L’intera mente umana comprende la verità; le menti indiane e quelle europee si incontrano in una comprensione comune“, ribadisce Tagore, mentre Einstein esprime un dubbio: “Il problema è se la verità sia indipendente dalla nostra coscienza“. Tagore fugge prontamente il dubbio: “La Verità risiede nell’armonia tra l’aspetto soggettivo e quello oggettivo della realtà, appartenenti entrambi all’uomo super-personale“.

Il tedesco, in disaccordo, afferma: “Noi facciamo cose con le nostre menti, anche nella nostra vita quotidiana, per le quali non siamo responsabili.

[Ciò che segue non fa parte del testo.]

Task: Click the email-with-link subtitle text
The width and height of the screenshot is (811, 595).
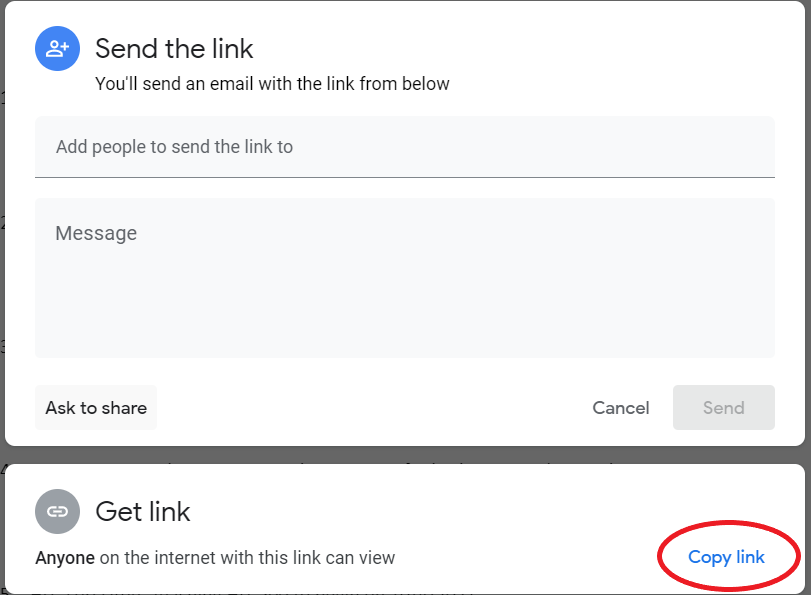Action: click(x=272, y=84)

La mente riconosce delle realtà esterne a essa, indipendenti da essa. Per esempio – indicando il tavolino in legno vicino a loro – se nessuno fosse in questa casa, il tavolo resterebbe dov’è“.

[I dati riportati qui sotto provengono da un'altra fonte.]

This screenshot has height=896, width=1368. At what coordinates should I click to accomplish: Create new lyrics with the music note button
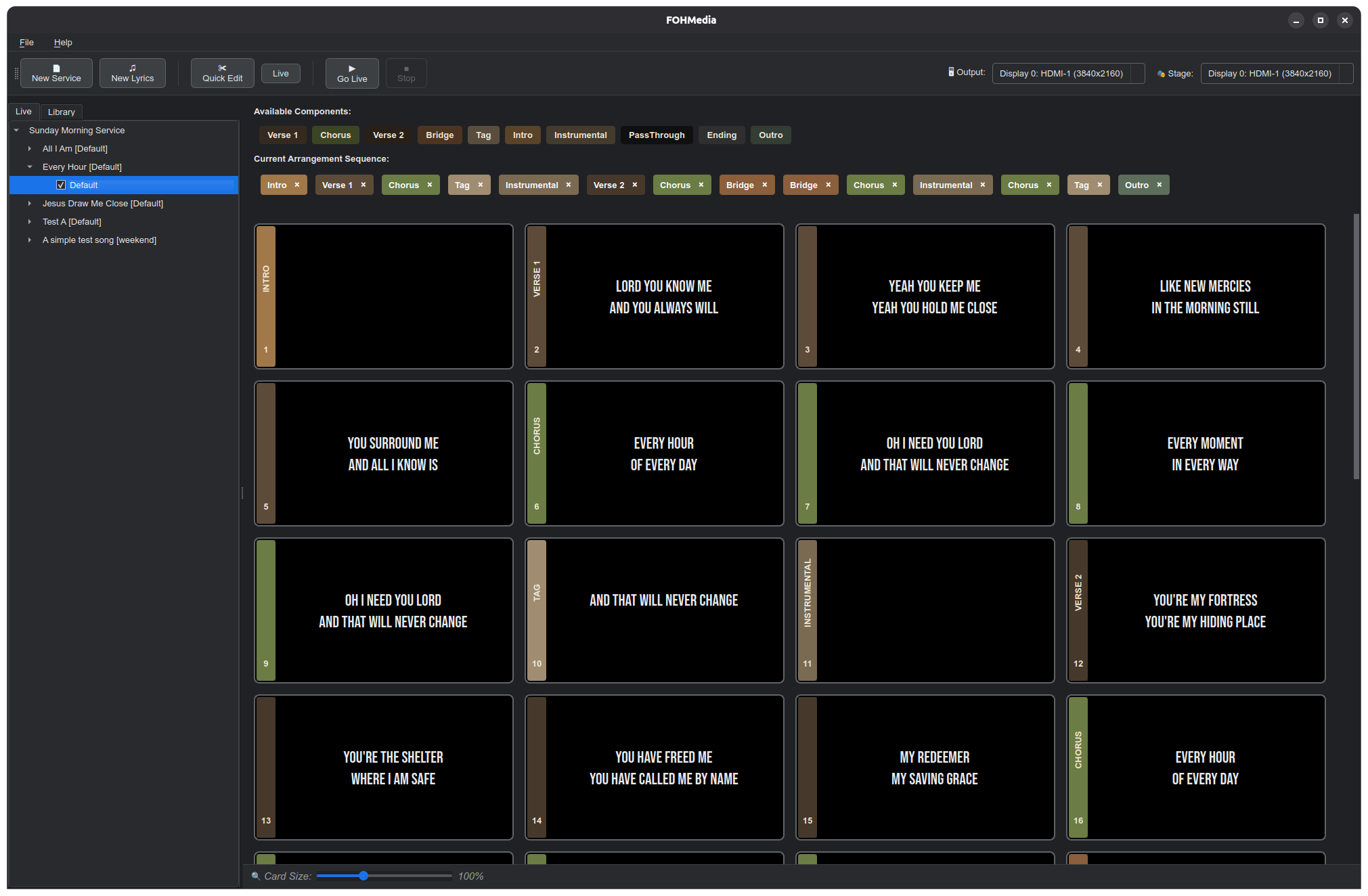click(133, 73)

Esatto, rimane fuori dalla mente individuale, ma non dalla mente universale. Il tavolo è ciò che è percepibile da qualche tipo di coscienza che possediamo“, replica Tagore con tranquillità.

Sul viso di Einstein appare un sorriso, quasi anticipando quella risposta: “Ma se nessuno fosse in casa, il tavolo continuerebbe a esistere, e questo è già scorretto dal suo punto di vista, perché noi non possiamo spiegare cosa significa dire che ‘il tavolo’ è lì, indipendentemente da noi. Il nostro punto di vista naturale sull’esistenza della verità separata dall’umanità non può essere spiegato o provato, ma è una credenza che non può mancare a nessuno, neanche a esseri primitivi. Noi attribuiamo alla verità un’oggettività superumana. Ci è indispensabile – questa realtà che è indipendente dalla nostra esistenza e dalla nostra esperienza e dalla nostra mente – anche se non possiamo spiegare cosa significa“.

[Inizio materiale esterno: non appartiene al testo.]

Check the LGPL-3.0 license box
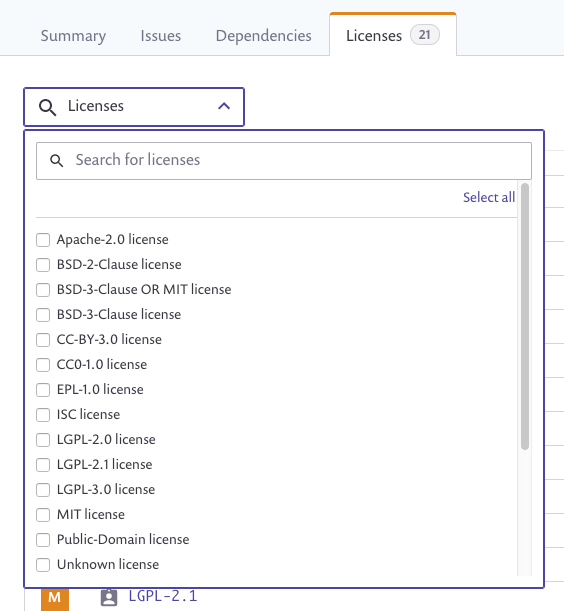 [x=43, y=490]
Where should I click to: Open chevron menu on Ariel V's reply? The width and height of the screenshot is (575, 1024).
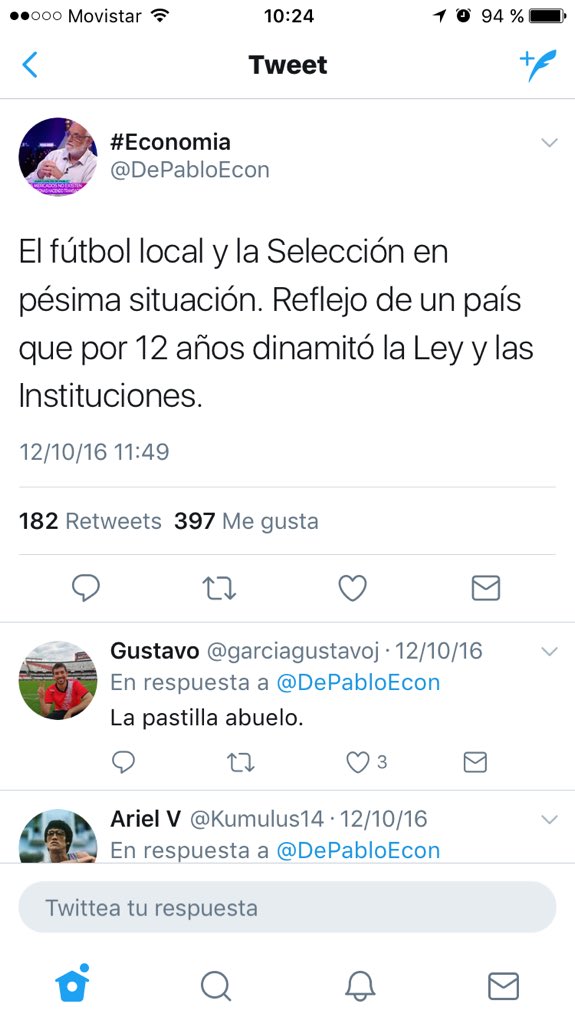click(x=550, y=819)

Tagore risponde: “La scienza ha dimostrato che il tavolo come oggetto solido è un’apparenza e perciò quella cosa che la mente umana percepisce come tavolo non esisterebbe senza la mente. Allo stesso tempo si deve ammettere il fatto che la realtà fisica definitiva non è altro che una moltitudine di centri di forze elettriche in movimento, che appartiene anch’essa alla mente umana. Nell’apprendimento della verità c’è un conflitto esterno tra la mente umana universale e la stessa mente confinata nell’individuo. Il processo continuo di riconciliazione prosegue nella scienza, nella filosofia, e nell’etica. In ogni caso, se ci fosse una qualsiasi verità assoluta staccata dall’umanità, per noi sarebbe assolutamente non esistente.”

Einstein divertito esclama: “Mi permetta, ma allora io sono più religioso di voi!“. A questa affermazione, Tagore replica: “La mia religione è nella riconciliazione dell’uomo super-personale, dello spirito universale, nel mio essere individuale“.

Da questo affascinante dialogo tra Einstein e Tagore emerge una lezione profonda: ogni cosa è interconnessa e ogni prospettiva ha un suo valore nel grande mosaico della conoscenza umana.